Supplied data:
___

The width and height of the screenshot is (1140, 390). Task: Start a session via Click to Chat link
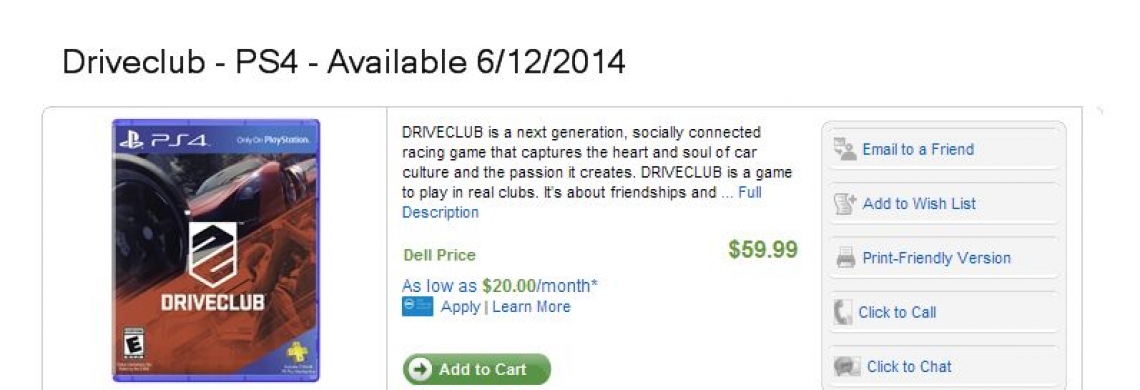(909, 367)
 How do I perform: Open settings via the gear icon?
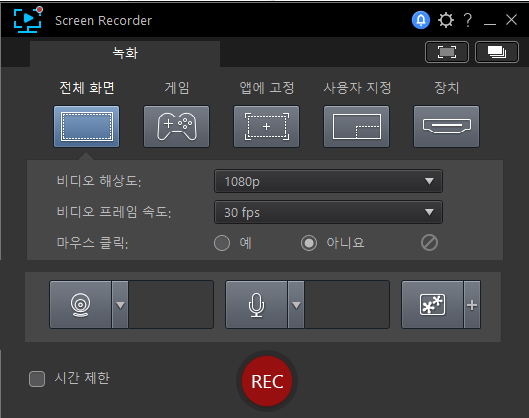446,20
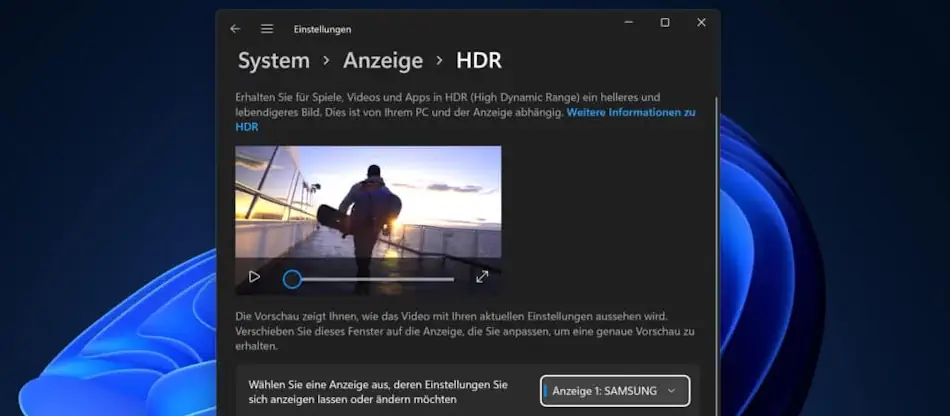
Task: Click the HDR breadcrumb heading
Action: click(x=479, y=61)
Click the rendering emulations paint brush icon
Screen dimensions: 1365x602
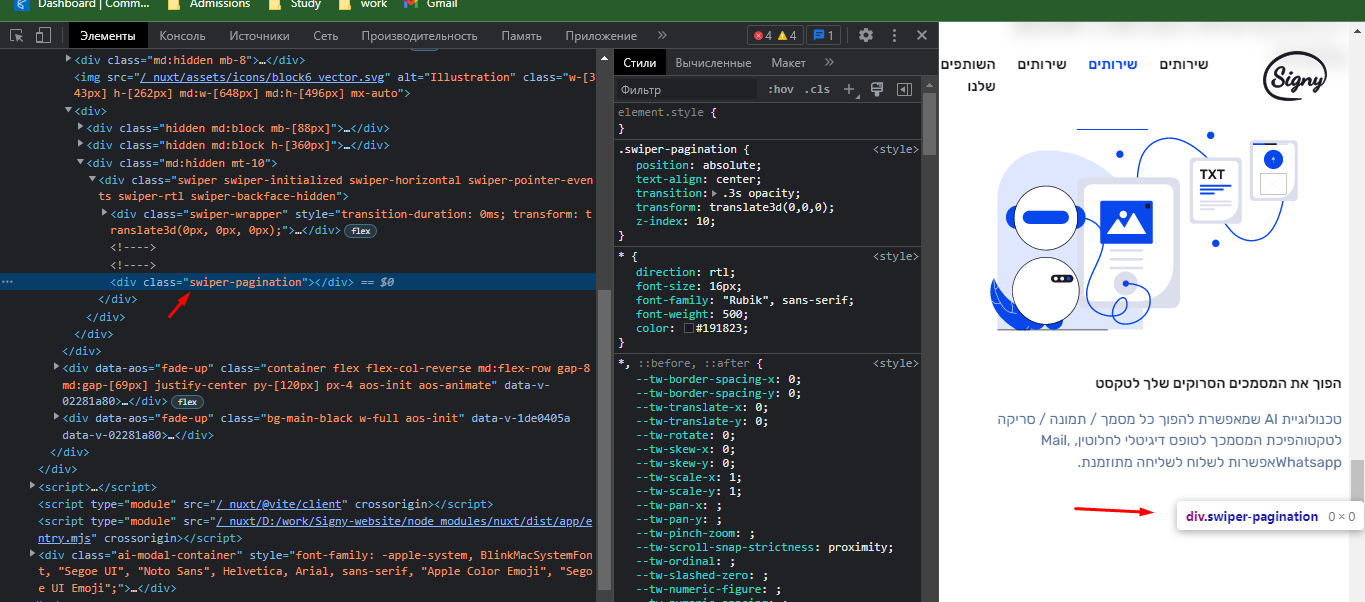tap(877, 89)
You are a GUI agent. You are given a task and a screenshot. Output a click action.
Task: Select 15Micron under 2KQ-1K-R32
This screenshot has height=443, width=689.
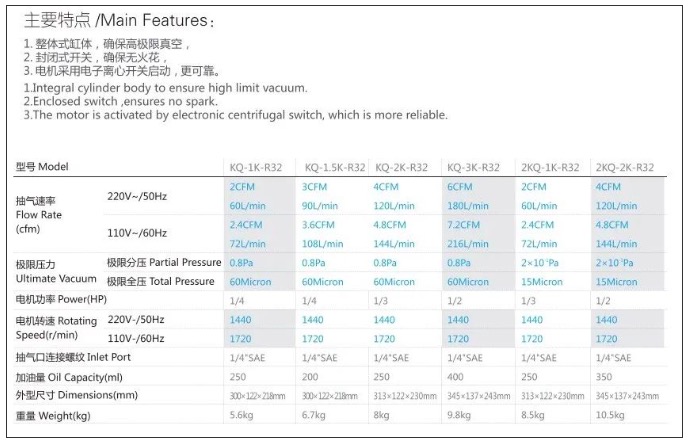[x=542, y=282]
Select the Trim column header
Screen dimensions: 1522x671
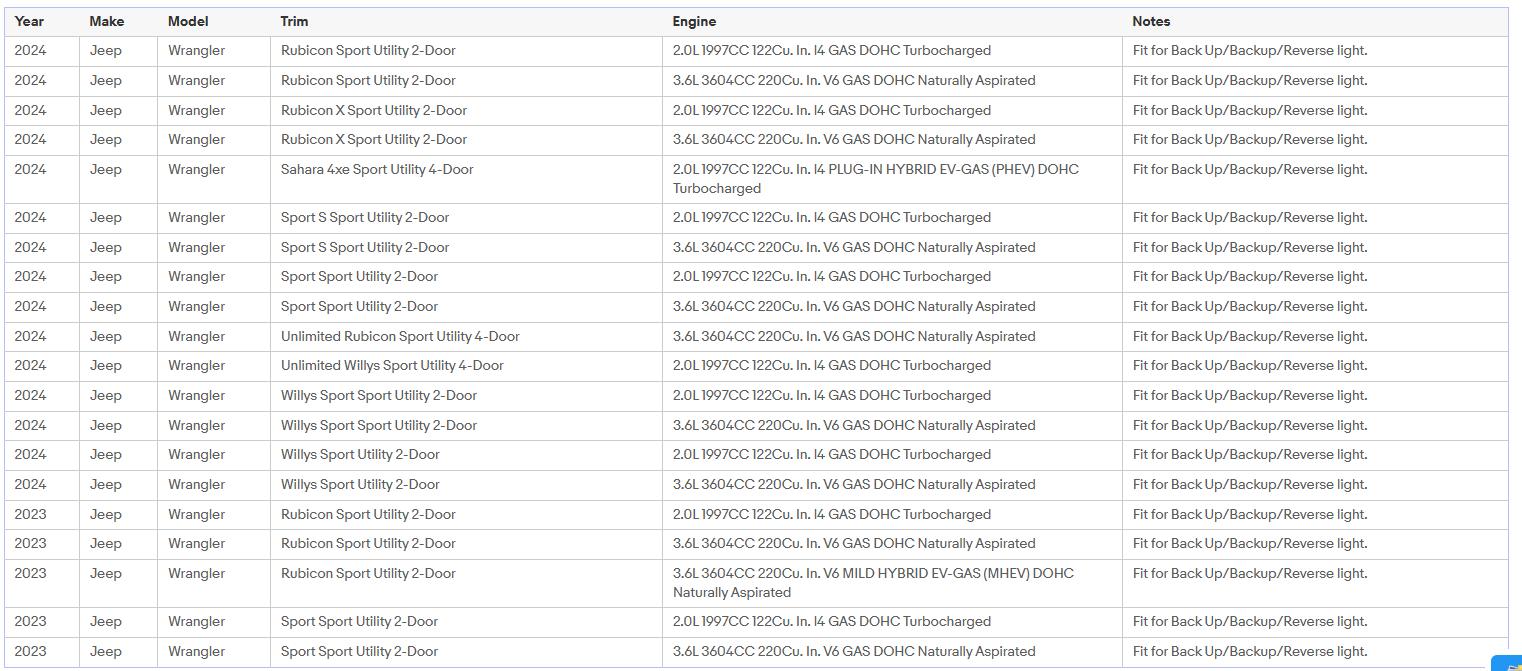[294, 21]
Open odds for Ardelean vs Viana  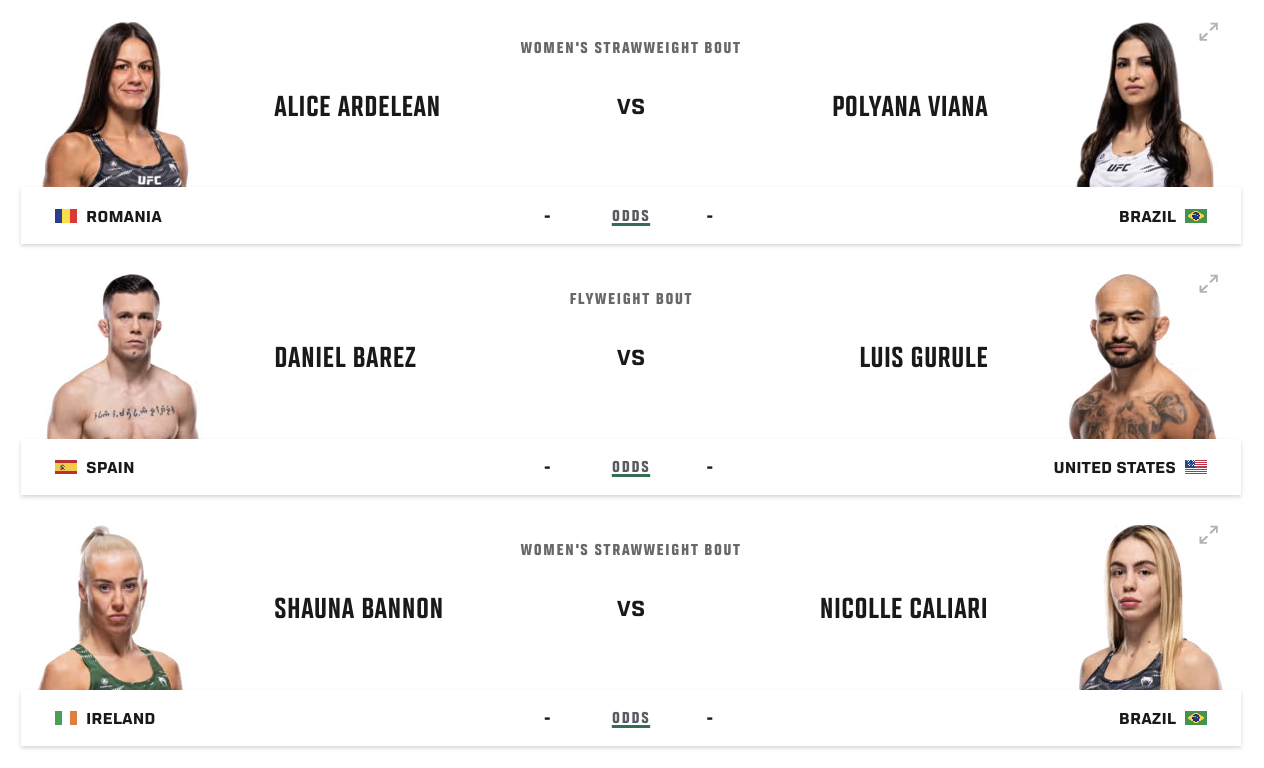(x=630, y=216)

___

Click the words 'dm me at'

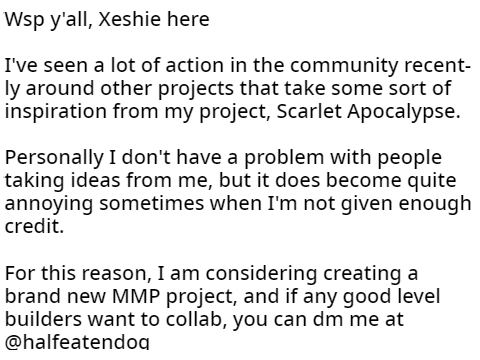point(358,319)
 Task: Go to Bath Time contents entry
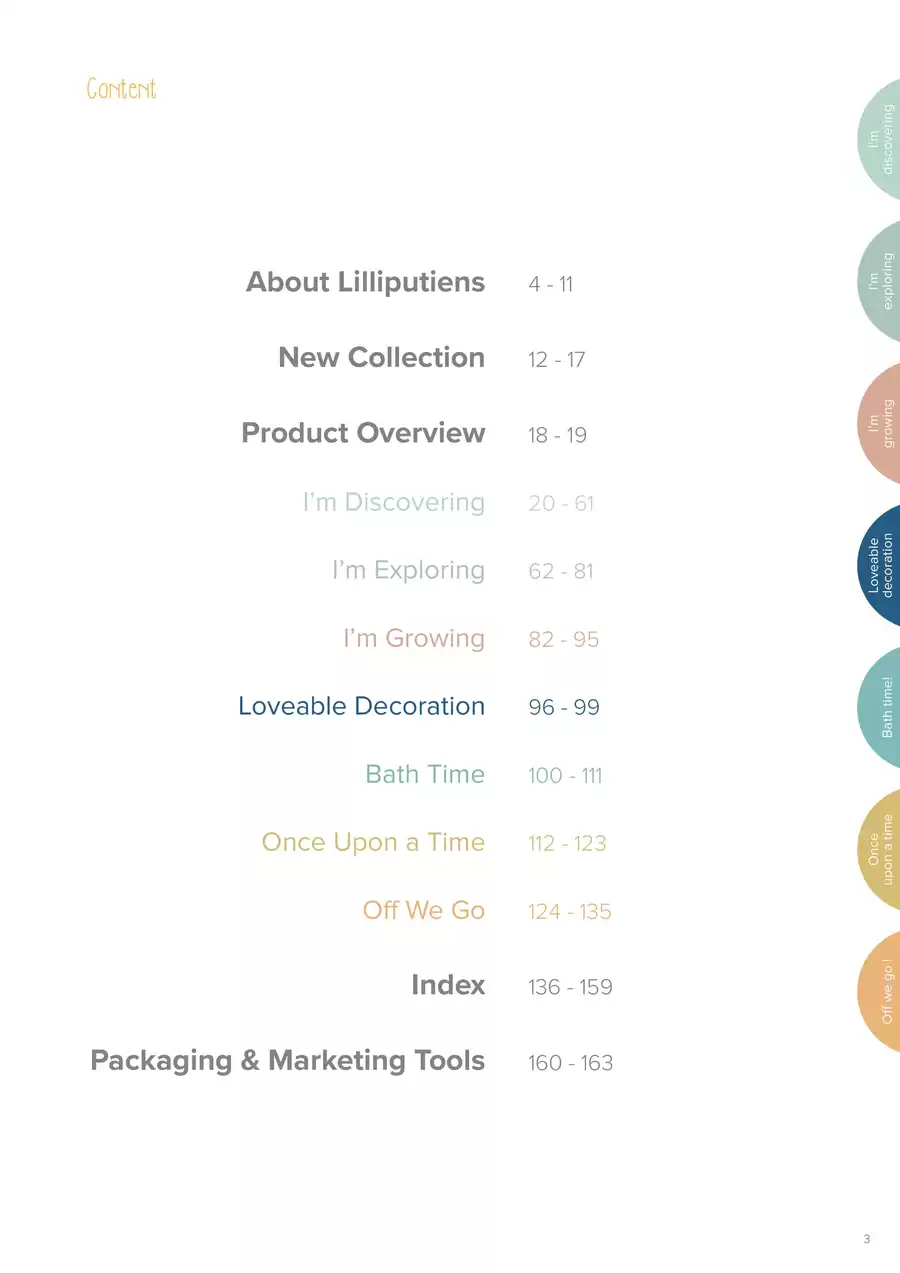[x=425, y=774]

___

The problem:
Please rewrite the data starting at the line containing "Click the words 'dm me at'" and ending at the line containing "[x=425, y=774]", swapping "Bath Time" for "Story Time" and changing nothing else. Leave the pictures out.

Output for this task:
Click the words 'dm me at'

point(358,319)
 Task: Go to Story Time contents entry
[x=425, y=774]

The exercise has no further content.